- SOURCE DATA -
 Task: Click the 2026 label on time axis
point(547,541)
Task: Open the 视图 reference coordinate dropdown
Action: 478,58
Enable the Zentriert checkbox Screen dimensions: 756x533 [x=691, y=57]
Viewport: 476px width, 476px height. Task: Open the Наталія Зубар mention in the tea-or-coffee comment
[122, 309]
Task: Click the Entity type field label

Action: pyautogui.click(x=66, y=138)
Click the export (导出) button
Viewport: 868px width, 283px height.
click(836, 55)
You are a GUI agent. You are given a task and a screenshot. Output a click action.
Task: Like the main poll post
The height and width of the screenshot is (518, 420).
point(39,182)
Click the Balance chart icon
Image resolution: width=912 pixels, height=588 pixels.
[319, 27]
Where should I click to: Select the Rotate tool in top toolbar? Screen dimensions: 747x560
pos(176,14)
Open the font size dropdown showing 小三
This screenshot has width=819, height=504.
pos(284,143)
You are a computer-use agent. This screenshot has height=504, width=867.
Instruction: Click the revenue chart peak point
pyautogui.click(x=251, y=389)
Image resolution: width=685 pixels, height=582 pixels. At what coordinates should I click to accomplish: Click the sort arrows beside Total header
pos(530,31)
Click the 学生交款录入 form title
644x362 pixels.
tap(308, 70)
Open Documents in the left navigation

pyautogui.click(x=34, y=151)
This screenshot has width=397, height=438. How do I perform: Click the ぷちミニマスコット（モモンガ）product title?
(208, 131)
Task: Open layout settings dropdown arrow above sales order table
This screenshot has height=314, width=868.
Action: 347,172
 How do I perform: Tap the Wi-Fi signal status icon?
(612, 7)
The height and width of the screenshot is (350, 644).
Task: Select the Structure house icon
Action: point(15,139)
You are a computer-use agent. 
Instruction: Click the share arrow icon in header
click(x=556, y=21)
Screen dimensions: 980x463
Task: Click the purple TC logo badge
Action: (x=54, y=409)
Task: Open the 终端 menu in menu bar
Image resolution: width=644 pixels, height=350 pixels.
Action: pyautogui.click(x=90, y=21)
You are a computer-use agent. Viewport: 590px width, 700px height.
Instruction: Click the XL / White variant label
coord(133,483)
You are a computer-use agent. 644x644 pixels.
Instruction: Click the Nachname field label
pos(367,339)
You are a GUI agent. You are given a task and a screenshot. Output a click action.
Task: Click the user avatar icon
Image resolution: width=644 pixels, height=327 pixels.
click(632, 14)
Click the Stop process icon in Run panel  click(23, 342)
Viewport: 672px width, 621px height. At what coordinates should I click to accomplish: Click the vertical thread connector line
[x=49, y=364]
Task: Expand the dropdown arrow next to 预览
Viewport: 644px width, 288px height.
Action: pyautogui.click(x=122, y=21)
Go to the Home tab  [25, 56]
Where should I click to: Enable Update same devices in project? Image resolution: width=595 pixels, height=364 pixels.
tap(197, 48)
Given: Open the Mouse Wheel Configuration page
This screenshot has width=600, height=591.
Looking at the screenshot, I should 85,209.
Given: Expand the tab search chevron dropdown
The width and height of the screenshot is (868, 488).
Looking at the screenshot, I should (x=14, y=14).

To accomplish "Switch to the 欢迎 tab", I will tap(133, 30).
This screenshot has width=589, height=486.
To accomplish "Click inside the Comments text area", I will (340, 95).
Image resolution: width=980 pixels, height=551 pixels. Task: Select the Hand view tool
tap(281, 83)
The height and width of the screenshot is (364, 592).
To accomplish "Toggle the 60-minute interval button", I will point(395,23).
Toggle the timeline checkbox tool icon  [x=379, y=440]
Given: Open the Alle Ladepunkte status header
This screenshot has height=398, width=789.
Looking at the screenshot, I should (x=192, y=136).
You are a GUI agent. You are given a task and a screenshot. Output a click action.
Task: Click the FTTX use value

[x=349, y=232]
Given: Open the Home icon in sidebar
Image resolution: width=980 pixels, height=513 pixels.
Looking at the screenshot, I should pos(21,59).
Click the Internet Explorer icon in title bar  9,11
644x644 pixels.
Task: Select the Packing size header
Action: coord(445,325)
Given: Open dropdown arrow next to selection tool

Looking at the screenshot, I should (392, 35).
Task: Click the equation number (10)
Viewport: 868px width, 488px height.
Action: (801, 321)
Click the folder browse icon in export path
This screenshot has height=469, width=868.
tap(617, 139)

- DESCRIPTION OF THE TASK -
Please retype all of the data above exactly as written.

- TASK RESULT -
 Task: Click the 2026 label on time axis
point(547,541)
Task: Open the 视图 reference coordinate dropdown
Action: 478,58
Enable the Zentriert checkbox Screen dimensions: 756x533 [x=691, y=57]
Viewport: 476px width, 476px height. Task: Open the Наталія Зубар mention in the tea-or-coffee comment
[122, 309]
Task: Click the Entity type field label

Action: pyautogui.click(x=66, y=138)
Click the export (导出) button
Viewport: 868px width, 283px height.
click(836, 55)
You are a GUI agent. You are given a task and a screenshot. Output a click action.
Task: Like the main poll post
The height and width of the screenshot is (518, 420).
point(39,182)
Click the Balance chart icon
Image resolution: width=912 pixels, height=588 pixels.
[319, 27]
Where should I click to: Select the Rotate tool in top toolbar? Screen dimensions: 747x560
pos(176,14)
Open the font size dropdown showing 小三
This screenshot has width=819, height=504.
pos(284,143)
You are a computer-use agent. This screenshot has height=504, width=867.
Instruction: Click the revenue chart peak point
pyautogui.click(x=251, y=389)
Image resolution: width=685 pixels, height=582 pixels. At what coordinates should I click to accomplish: Click the sort arrows beside Total header
pos(530,31)
Click the 学生交款录入 form title
644x362 pixels.
tap(308, 70)
Open Documents in the left navigation

pyautogui.click(x=34, y=151)
This screenshot has width=397, height=438. How do I perform: Click the ぷちミニマスコット（モモンガ）product title?
(208, 131)
Task: Open layout settings dropdown arrow above sales order table
This screenshot has height=314, width=868.
Action: 347,172
 How do I perform: Tap the Wi-Fi signal status icon?
(612, 7)
The height and width of the screenshot is (350, 644).
Task: Select the Structure house icon
Action: point(15,139)
You are a computer-use agent. 
Instruction: Click the share arrow icon in header
click(x=556, y=21)
Screen dimensions: 980x463
Task: Click the purple TC logo badge
Action: (x=54, y=409)
Task: Open the 终端 menu in menu bar
Image resolution: width=644 pixels, height=350 pixels.
Action: pyautogui.click(x=90, y=21)
You are a computer-use agent. Viewport: 590px width, 700px height.
Instruction: Click the XL / White variant label
coord(133,483)
You are a computer-use agent. 644x644 pixels.
Instruction: Click the Nachname field label
pos(367,339)
You are a GUI agent. You are given a task and a screenshot. Output a click action.
Task: Click the user avatar icon
Image resolution: width=644 pixels, height=327 pixels.
click(632, 14)
Click the Stop process icon in Run panel  click(23, 342)
Viewport: 672px width, 621px height. At what coordinates should I click to accomplish: Click the vertical thread connector line
[x=49, y=364]
Task: Expand the dropdown arrow next to 预览
Viewport: 644px width, 288px height.
Action: pyautogui.click(x=122, y=21)
Go to the Home tab  [25, 56]
Where should I click to: Enable Update same devices in project? Image resolution: width=595 pixels, height=364 pixels.
tap(197, 48)
Given: Open the Mouse Wheel Configuration page
This screenshot has width=600, height=591.
Looking at the screenshot, I should 85,209.
Given: Expand the tab search chevron dropdown
The width and height of the screenshot is (868, 488).
Looking at the screenshot, I should (x=14, y=14).

To accomplish "Switch to the 欢迎 tab", I will tap(133, 30).
This screenshot has width=589, height=486.
To accomplish "Click inside the Comments text area", I will (340, 95).
Image resolution: width=980 pixels, height=551 pixels. Task: Select the Hand view tool
tap(281, 83)
The height and width of the screenshot is (364, 592).
To accomplish "Toggle the 60-minute interval button", I will point(395,23).
Toggle the timeline checkbox tool icon  [x=379, y=440]
Given: Open the Alle Ladepunkte status header
This screenshot has height=398, width=789.
Looking at the screenshot, I should (x=192, y=136).
You are a GUI agent. You are given a task and a screenshot. Output a click action.
Task: Click the FTTX use value

[x=349, y=232]
Given: Open the Home icon in sidebar
Image resolution: width=980 pixels, height=513 pixels.
Looking at the screenshot, I should pos(21,59).
Click the Internet Explorer icon in title bar  9,11
644x644 pixels.
Task: Select the Packing size header
Action: coord(445,325)
Given: Open dropdown arrow next to selection tool

Looking at the screenshot, I should (392, 35).
Task: Click the equation number (10)
Viewport: 868px width, 488px height.
Action: (801, 321)
Click the folder browse icon in export path
This screenshot has height=469, width=868.
tap(617, 139)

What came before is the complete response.